Kate Robertson OBE or Kwacha Kate (21 October 1921 – 11 August 2016) was a Scottish missionary doctor turned Malawian politician.

== Life ==
Robertson was born in 1921 in Glasgow. Her father Angus Cameron was a doctor to a poor area in the city.

In 1952 she began to treat the ankle of a New Zealand-born soldier in the Royal Engineers. The treatment took two years but their marriage lasted longer. They married in 1954 and in 1959 they left together to work in Malawi with their two children. They were employed at the Mulanje Mission.

She made her reputation and the nickname of Kwacha Kate when she joined the Malawi Congress Party and stood for election with independence as part of her manifesto in 1961. Kwacha is the word for "Dawn" and it was the symbol used on the national flag and the name of the new currency. Her support for the country's independence was not appreciated by many in the British ex-pat community. In 1971 her husband became an MBE.

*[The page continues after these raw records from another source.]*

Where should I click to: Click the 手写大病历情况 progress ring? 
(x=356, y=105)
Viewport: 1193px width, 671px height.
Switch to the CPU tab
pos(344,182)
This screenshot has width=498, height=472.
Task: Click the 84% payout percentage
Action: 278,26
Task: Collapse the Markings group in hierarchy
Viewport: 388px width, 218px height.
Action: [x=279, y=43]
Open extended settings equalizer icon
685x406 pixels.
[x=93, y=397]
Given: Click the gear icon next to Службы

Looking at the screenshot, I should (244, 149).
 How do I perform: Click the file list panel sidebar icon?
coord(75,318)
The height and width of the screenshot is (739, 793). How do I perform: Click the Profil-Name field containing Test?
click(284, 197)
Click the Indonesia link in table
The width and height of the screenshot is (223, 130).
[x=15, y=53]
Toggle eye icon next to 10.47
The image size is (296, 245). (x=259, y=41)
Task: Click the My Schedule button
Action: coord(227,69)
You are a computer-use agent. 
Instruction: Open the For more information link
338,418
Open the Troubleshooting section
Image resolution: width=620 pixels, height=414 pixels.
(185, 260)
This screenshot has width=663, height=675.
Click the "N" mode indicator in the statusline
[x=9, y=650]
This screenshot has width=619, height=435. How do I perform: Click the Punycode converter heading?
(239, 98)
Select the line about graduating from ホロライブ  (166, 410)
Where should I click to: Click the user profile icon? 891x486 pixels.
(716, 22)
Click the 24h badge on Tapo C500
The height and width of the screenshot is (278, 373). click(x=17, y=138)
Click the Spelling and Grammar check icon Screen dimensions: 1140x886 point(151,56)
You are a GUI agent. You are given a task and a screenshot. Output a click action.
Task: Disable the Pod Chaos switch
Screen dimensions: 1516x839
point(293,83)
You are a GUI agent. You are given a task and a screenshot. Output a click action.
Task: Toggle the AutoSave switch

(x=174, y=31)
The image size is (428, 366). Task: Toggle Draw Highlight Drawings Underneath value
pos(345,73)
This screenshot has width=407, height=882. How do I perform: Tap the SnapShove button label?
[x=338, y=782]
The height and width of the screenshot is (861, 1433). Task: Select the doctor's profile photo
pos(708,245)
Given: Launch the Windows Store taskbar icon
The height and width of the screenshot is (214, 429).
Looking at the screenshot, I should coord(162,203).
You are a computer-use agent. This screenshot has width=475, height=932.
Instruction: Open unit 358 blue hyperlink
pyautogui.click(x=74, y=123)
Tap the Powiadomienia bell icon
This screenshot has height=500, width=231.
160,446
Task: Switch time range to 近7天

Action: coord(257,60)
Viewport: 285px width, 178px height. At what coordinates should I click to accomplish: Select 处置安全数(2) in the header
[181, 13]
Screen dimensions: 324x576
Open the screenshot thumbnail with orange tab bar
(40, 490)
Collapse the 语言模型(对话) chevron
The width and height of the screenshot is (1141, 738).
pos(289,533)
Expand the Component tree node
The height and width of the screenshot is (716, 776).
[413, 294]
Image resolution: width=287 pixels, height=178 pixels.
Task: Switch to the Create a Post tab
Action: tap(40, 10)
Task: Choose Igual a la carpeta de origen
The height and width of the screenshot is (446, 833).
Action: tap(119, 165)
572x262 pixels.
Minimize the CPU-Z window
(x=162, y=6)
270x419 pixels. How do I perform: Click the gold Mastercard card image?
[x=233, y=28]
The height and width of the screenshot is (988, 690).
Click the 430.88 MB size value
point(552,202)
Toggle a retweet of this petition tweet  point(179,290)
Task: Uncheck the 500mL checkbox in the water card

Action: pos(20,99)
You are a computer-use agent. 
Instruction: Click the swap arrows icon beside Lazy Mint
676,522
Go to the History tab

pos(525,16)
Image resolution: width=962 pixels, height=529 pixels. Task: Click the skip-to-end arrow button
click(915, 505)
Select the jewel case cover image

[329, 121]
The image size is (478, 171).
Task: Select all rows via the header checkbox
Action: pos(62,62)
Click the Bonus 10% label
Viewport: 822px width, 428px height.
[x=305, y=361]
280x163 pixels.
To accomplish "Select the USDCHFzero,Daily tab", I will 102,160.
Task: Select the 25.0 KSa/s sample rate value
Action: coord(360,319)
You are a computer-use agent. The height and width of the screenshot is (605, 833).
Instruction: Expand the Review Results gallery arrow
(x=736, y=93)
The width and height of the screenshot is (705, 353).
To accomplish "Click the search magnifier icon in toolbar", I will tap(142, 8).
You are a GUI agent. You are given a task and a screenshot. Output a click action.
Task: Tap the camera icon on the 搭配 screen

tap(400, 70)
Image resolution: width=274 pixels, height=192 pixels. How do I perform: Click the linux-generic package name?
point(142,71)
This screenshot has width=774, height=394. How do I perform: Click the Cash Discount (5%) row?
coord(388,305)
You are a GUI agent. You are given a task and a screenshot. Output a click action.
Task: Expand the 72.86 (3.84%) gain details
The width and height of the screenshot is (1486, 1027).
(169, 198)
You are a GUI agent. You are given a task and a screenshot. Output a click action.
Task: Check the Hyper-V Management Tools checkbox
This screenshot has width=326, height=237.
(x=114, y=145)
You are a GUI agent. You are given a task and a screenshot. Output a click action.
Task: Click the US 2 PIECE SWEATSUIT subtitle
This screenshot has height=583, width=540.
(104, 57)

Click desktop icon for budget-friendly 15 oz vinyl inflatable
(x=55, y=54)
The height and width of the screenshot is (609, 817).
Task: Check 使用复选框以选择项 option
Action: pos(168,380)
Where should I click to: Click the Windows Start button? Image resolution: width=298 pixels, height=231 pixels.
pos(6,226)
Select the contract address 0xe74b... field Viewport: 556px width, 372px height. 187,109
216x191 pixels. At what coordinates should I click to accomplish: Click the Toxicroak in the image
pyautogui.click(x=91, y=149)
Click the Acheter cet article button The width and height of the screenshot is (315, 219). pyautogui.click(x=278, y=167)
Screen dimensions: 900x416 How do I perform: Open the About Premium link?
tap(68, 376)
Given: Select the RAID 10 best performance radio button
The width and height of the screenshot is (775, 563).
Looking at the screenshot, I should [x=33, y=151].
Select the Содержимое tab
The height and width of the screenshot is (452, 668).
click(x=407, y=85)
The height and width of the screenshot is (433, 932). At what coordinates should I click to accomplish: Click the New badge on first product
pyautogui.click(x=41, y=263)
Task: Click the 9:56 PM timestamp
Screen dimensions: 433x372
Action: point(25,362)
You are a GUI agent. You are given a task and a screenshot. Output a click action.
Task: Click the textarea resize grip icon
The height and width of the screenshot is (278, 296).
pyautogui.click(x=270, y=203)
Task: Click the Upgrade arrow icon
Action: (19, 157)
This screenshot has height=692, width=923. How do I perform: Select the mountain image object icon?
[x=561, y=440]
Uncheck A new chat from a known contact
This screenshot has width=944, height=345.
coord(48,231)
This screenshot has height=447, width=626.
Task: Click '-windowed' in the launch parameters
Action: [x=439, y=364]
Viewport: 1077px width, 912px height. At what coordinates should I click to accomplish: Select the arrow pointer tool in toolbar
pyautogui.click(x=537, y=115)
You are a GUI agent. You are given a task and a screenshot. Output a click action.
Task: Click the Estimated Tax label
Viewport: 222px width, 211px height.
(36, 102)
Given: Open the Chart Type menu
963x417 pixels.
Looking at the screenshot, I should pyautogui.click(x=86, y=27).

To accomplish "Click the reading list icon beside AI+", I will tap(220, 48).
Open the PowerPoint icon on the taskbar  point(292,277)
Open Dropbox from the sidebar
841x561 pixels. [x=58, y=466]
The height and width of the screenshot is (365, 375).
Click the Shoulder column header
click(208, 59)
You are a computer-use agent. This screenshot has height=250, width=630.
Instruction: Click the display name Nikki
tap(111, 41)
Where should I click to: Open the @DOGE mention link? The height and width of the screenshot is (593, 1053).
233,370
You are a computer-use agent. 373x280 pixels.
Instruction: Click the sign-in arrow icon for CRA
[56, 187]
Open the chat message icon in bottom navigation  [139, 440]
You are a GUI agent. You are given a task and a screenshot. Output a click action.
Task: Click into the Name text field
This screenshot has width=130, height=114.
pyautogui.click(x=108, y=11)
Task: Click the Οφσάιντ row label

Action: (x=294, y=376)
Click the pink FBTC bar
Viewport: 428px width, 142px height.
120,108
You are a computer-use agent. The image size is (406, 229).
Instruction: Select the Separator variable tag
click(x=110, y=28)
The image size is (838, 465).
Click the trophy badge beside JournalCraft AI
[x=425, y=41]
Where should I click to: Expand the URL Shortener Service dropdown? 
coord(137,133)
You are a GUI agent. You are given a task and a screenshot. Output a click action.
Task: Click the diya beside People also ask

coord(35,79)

They were credited with leading the local community to organise the construction of a system of water collection and delivery that affected of the lives of two million people. One American report considered the level of co-operation to be unprecedented.

In 1986 she was back in the UK when she was awarded an OBE. She became devoted to Bragleenmore on Loch Scammadale which was a Clan Campbell home inherited by her husband's family.

Her husband died in 2009 after years of dementia. Robertson died in 2016 in Oban.